• Task statement: Transcribe each line of the material with no alterations.

• Records shown:
**********
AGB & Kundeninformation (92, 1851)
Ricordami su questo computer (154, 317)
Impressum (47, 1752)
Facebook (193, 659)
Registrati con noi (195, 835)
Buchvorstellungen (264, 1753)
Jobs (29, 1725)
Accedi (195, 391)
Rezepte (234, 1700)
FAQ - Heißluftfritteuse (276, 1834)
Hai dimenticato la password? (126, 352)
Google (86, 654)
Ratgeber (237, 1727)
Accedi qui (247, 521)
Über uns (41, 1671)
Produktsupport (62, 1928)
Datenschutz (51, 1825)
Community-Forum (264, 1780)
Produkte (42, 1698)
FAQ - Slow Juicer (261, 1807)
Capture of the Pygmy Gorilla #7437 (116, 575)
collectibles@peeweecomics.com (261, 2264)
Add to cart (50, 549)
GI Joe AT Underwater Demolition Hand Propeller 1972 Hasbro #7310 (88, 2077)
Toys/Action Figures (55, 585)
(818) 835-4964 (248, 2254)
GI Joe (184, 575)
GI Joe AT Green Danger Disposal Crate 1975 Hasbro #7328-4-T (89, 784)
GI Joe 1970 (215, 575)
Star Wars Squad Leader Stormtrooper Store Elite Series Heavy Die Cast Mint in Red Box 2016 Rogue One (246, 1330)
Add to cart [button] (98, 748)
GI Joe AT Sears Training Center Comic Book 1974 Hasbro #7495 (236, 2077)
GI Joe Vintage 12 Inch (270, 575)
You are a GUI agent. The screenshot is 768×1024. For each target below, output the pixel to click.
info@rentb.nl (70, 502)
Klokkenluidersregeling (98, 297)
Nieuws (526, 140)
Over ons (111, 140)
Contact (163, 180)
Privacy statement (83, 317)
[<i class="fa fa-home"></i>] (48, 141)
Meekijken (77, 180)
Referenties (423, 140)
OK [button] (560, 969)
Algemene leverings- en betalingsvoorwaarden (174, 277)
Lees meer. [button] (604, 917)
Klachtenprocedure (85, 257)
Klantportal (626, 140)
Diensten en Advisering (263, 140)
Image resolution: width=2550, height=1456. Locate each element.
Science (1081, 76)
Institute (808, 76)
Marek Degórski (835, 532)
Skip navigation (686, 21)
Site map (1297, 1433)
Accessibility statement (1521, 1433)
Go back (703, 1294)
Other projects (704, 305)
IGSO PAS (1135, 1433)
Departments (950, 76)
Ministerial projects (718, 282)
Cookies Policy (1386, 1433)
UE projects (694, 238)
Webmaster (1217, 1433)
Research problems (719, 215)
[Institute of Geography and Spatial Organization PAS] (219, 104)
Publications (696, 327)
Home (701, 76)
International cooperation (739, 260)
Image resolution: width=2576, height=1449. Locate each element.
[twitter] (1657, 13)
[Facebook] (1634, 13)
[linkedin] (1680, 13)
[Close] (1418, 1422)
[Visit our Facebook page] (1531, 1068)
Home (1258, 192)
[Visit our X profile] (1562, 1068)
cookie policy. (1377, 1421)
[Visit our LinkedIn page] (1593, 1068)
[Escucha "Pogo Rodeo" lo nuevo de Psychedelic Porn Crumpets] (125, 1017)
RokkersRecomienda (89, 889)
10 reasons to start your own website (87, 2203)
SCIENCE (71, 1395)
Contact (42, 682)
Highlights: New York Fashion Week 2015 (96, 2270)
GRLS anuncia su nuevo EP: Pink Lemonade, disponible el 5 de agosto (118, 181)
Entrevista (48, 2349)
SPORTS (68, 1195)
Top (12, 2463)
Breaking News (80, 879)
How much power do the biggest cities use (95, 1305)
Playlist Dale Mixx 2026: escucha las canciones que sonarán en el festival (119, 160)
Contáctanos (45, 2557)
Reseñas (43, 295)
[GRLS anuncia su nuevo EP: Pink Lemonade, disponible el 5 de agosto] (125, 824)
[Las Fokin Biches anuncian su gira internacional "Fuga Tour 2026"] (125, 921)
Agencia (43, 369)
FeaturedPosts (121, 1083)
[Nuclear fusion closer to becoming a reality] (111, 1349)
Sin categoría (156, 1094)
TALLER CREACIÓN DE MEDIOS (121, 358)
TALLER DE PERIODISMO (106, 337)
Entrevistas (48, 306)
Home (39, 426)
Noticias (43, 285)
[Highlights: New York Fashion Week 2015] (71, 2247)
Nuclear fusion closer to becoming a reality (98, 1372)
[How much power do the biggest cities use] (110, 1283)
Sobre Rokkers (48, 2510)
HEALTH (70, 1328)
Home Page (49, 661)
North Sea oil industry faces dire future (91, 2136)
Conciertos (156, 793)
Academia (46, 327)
**********
• Written answer:
AGB & Kundeninformation (92, 1851)
Ricordami su questo computer (154, 317)
Impressum (47, 1752)
Facebook (193, 659)
Registrati con noi (195, 835)
Buchvorstellungen (264, 1753)
Jobs (29, 1725)
Accedi (195, 391)
Rezepte (234, 1700)
FAQ - Heißluftfritteuse (276, 1834)
Hai dimenticato la password? (126, 352)
Google (86, 654)
Ratgeber (237, 1727)
Accedi qui (247, 521)
Über uns (41, 1671)
Produktsupport (62, 1928)
Datenschutz (51, 1825)
Community-Forum (264, 1780)
Produkte (42, 1698)
FAQ - Slow Juicer (261, 1807)
Capture of the Pygmy Gorilla #7437 (116, 575)
collectibles@peeweecomics.com (261, 2264)
Add to cart (50, 549)
GI Joe AT Underwater Demolition Hand Propeller 1972 Hasbro #7310 (88, 2077)
Toys/Action Figures (55, 585)
(818) 835-4964 (248, 2254)
GI Joe (184, 575)
GI Joe AT Green Danger Disposal Crate 1975 Hasbro #7328-4-T (89, 784)
GI Joe 1970 (215, 575)
Star Wars Squad Leader Stormtrooper Store Elite Series Heavy Die Cast Mint in Red Box 2016 Rogue One (246, 1330)
Add to cart [button] (98, 748)
GI Joe AT Sears Training Center Comic Book 1974 Hasbro #7495 (236, 2077)
GI Joe Vintage 12 Inch (270, 575)
You are a GUI agent. The screenshot is 768×1024. For each target below, output the pixel to click.
info@rentb.nl (70, 502)
Klokkenluidersregeling (98, 297)
Nieuws (526, 140)
Over ons (111, 140)
Contact (163, 180)
Privacy statement (83, 317)
[<i class="fa fa-home"></i>] (48, 141)
Meekijken (77, 180)
Referenties (423, 140)
OK [button] (560, 969)
Algemene leverings- en betalingsvoorwaarden (174, 277)
Lees meer. [button] (604, 917)
Klachtenprocedure (85, 257)
Klantportal (626, 140)
Diensten en Advisering (263, 140)
Image resolution: width=2550, height=1456. Locate each element.
Science (1081, 76)
Institute (808, 76)
Marek Degórski (835, 532)
Skip navigation (686, 21)
Site map (1297, 1433)
Accessibility statement (1521, 1433)
Go back (703, 1294)
Other projects (704, 305)
IGSO PAS (1135, 1433)
Departments (950, 76)
Ministerial projects (718, 282)
Cookies Policy (1386, 1433)
UE projects (694, 238)
Webmaster (1217, 1433)
Research problems (719, 215)
[Institute of Geography and Spatial Organization PAS] (219, 104)
Publications (696, 327)
Home (701, 76)
International cooperation (739, 260)
Image resolution: width=2576, height=1449. Locate each element.
[twitter] (1657, 13)
[Facebook] (1634, 13)
[linkedin] (1680, 13)
[Close] (1418, 1422)
[Visit our Facebook page] (1531, 1068)
Home (1258, 192)
[Visit our X profile] (1562, 1068)
cookie policy. (1377, 1421)
[Visit our LinkedIn page] (1593, 1068)
[Escucha "Pogo Rodeo" lo nuevo de Psychedelic Porn Crumpets] (125, 1017)
RokkersRecomienda (89, 889)
10 reasons to start your own website (87, 2203)
SCIENCE (71, 1395)
Contact (42, 682)
Highlights: New York Fashion Week 2015 (96, 2270)
GRLS anuncia su nuevo EP: Pink Lemonade, disponible el 5 de agosto (118, 181)
Entrevista (48, 2349)
SPORTS (68, 1195)
Top (12, 2463)
Breaking News (80, 879)
How much power do the biggest cities use (95, 1305)
Playlist Dale Mixx 2026: escucha las canciones que sonarán en el festival (119, 160)
Contáctanos (45, 2557)
Reseñas (43, 295)
[GRLS anuncia su nuevo EP: Pink Lemonade, disponible el 5 de agosto] (125, 824)
[Las Fokin Biches anuncian su gira internacional "Fuga Tour 2026"] (125, 921)
Agencia (43, 369)
FeaturedPosts (121, 1083)
[Nuclear fusion closer to becoming a reality] (111, 1349)
Sin categoría (156, 1094)
TALLER CREACIÓN DE MEDIOS (121, 358)
TALLER DE PERIODISMO (106, 337)
Entrevistas (48, 306)
Home (39, 426)
Noticias (43, 285)
[Highlights: New York Fashion Week 2015] (71, 2247)
Nuclear fusion closer to becoming a reality (98, 1372)
[How much power do the biggest cities use] (110, 1283)
Sobre Rokkers (48, 2510)
HEALTH (70, 1328)
Home Page (49, 661)
North Sea oil industry faces dire future (91, 2136)
Conciertos (156, 793)
Academia (46, 327)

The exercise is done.